Marc Randolph (@mbrandolph) is the co-founder and first CEO of Netflix. Although best known for starting Netflix, Marc’s career as an entrepreneur spans more than four decades. He’s founded or co-founded more than half a dozen other successful start-ups, mentored rising entrepreneurs including the co-founders of Looker Data which was recently sold to Google for $2.6B, and invested in numerous successful tech ventures.
1 STORY FOR YOU
Now we're going to have to kick their ass.
Marc Randolph, Reed Hastings (Current CEO of Netflix), and McCarthy were in rural California at Netflix's first-ever corporate retreat when McCarthy got word that Blockbuster wanted to meet with them. At the time, Netflix was in trouble. The dot-com crash had made its once-rosy future look grim. The idea of a DVD-by-mail rental service, which was all that was possible in that era of slower download speeds, was catching on, but not quickly enough for the company to be anywhere near profitable. Two years earlier and in headier economic times, Hastings and Randolph had turned down the opportunity to be acquired by Amazon. Now acquisition by Blockbuster seemed like the perfect solution and the perfect lifeline to keep Netflix afloat.
With this in mind, Netflix executives had been requesting a meeting with Blockbuster's leadership for months. Now a word came through that Blockbuster wanted to meet them--at 11:30 the following morning in Dallas which was less than 12 hours away.
Hastings, who has described entrepreneurship as jumping out of a plane in the confidence that you can catch a passing bird, pointed out that they could make it if they chartered a plane for 5 a.m. the following day. "Probably even have enough time to grab an espresso," he added.
McCarthy objected that this would cost at least $20,000 when the company was well on its way to running out of money and having to close its doors.
"We've waited months to get this meeting," Hastings replied. "We're on track to lose at least $50 million this year. Whether we pull this off or not, another 20 grand won't make a difference." The logic of this was inescapable. The three of them chartered a plane
At Blockbuster's Dallas headquarters, everything seemed designed to impress visitors with the company's wealth and power, from the building, which Randolph describes as "an unbroken cube of steel and glass" to the loafers worn by CEO John Antioco. "His loafers probably cost more than my car," Randolph writes.
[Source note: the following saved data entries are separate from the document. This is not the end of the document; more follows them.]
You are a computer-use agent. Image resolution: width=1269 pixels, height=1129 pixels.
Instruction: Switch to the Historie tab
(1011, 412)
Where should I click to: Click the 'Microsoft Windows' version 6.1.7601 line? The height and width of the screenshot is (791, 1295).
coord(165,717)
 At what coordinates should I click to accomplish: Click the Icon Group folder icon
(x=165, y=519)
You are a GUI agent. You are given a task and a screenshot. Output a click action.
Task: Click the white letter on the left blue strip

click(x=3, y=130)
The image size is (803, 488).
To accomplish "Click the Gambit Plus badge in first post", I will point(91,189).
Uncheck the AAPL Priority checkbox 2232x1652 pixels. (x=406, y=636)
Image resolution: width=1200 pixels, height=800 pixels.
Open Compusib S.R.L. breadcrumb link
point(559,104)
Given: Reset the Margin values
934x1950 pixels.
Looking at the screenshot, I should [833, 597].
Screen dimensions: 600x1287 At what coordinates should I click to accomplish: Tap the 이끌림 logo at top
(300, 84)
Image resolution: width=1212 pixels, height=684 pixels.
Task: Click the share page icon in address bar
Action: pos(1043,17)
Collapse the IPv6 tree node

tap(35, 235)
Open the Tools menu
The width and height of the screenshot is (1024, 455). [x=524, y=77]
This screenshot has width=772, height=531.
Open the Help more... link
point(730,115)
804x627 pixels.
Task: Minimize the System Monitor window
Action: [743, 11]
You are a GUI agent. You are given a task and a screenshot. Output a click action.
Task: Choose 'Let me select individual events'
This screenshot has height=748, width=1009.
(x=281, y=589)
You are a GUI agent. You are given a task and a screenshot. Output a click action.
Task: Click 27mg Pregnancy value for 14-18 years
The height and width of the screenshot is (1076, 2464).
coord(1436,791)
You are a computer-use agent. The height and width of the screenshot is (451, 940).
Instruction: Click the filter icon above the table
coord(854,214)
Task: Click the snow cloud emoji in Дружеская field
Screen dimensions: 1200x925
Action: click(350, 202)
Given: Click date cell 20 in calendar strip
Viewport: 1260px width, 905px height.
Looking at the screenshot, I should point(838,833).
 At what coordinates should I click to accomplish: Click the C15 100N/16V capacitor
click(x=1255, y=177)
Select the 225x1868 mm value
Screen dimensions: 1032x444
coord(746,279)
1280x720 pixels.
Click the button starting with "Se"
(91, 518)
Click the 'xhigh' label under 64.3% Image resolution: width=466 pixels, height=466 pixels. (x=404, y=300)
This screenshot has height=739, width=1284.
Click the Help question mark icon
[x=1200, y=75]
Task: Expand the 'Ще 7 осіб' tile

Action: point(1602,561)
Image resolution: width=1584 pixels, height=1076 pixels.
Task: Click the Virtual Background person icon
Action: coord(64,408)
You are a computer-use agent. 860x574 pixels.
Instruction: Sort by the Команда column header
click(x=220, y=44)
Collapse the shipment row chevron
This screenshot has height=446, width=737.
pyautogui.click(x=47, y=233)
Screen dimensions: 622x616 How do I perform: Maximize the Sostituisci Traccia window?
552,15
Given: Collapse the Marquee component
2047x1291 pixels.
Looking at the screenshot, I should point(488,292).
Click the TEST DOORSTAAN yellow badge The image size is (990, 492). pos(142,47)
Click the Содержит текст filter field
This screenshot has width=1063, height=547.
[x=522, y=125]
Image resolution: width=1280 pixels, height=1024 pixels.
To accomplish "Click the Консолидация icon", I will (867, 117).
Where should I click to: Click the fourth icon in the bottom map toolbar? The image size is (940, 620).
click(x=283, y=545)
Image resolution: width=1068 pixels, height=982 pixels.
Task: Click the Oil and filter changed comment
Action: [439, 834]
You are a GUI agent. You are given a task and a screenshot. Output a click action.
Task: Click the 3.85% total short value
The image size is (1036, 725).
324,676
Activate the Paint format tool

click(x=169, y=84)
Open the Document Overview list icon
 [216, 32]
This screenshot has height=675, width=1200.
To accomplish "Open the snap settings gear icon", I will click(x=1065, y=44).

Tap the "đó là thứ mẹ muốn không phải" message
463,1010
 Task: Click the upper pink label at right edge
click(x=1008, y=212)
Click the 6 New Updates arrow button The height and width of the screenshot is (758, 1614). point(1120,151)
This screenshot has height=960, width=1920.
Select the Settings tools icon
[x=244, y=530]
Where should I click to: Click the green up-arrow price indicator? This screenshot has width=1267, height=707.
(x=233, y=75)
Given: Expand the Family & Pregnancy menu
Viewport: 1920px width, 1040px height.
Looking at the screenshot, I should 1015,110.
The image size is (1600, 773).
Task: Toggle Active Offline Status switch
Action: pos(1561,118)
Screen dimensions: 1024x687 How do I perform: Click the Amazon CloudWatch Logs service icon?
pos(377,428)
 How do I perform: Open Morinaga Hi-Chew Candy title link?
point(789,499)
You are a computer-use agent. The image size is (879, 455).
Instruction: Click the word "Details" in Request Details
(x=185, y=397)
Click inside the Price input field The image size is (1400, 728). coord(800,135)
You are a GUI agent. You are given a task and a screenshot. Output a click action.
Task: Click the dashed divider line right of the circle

Antioco had every reason to treat himself to luxury footwear. He'd arrived at Blockbuster two years earlier when the once-successful company was on a slide due to some poor business decisions, such as trying to sell apparel. He had not only turned Blockbuster's fortunes around, he'd led it through a successful IPO that raised $465 million the previous year. "I'm sure he was feeling self-assured," Randolph writes. "He was ready to hear us out, but what we said had better be good."
It was damned good if Randolph's description is accurate. Hastings quickly ran over Blockbuster's strengths and then noted that there were areas where it could benefit from Netflix's market position and expertise. "We should join forces," he said. "We will run the online part of the combined business. You will focus on the stores. We will find the synergies that come from the combination, and it will truly be a case of the whole being greater than the sum of its parts."
Antioco's response is probably very high on his list of things-I-wish-I'd-never-said: "The dot-com hysteria is completely overblown." Blockbuster general counsel Ed Stead then explained how the business models of Netflix and just about every other online business were not sustainable and would never make money. The Netflix execs debated this point with him for a while, then Stead cut to the chase: "If we were to buy you, what were you thinking? I mean, a number."
"Fifty million," Hastings said.
Randolph writes that he'd been closely watching Antioco during this conversation. Throughout, the Blockbuster CEO appeared as a polished professional, leaning in and nodding and giving every indication of someone who was listening attentively. Now Randolph observed as an odd expression crossed Antioco's face, turning up the corner of his mouth. It lasted only a moment, he writes. "But as soon as I saw it, I knew what was happening: John Antioco was struggling not to laugh."
Needless to say, Blockbuster did not accept Netflix's offer or make a serious counter-offer. "The meeting went downhill pretty quickly after that, and it was a long, quiet ride back to the airport," Randolph writes. He put it to the guys on the plane afterwards, “Now we're going to have to kick their ass.”
2 QUOTES FROM HIM
“Telling people helped me refine the idea — and it usually made people want to join the party.”
“I always disagree that there are no bad ideas. There are bad ideas. But you don’t know an idea is bad until you’ve tried it. And sometimes, that ideas have a way of becoming good ones.”
3 LEARNINGS FOR YOU
Nobody. Knows. Anything.
Because if Nobody Knows Anything – if it’s truly impossible to know in advance which ideas are the good ones and which aren’t if it’s impossible to know who is going to succeed and who isn’t – then any idea could be the one to succeed. If Nobody Knows Anything, then you have to trust yourself. You have to test yourself. And you have to be willing to fail.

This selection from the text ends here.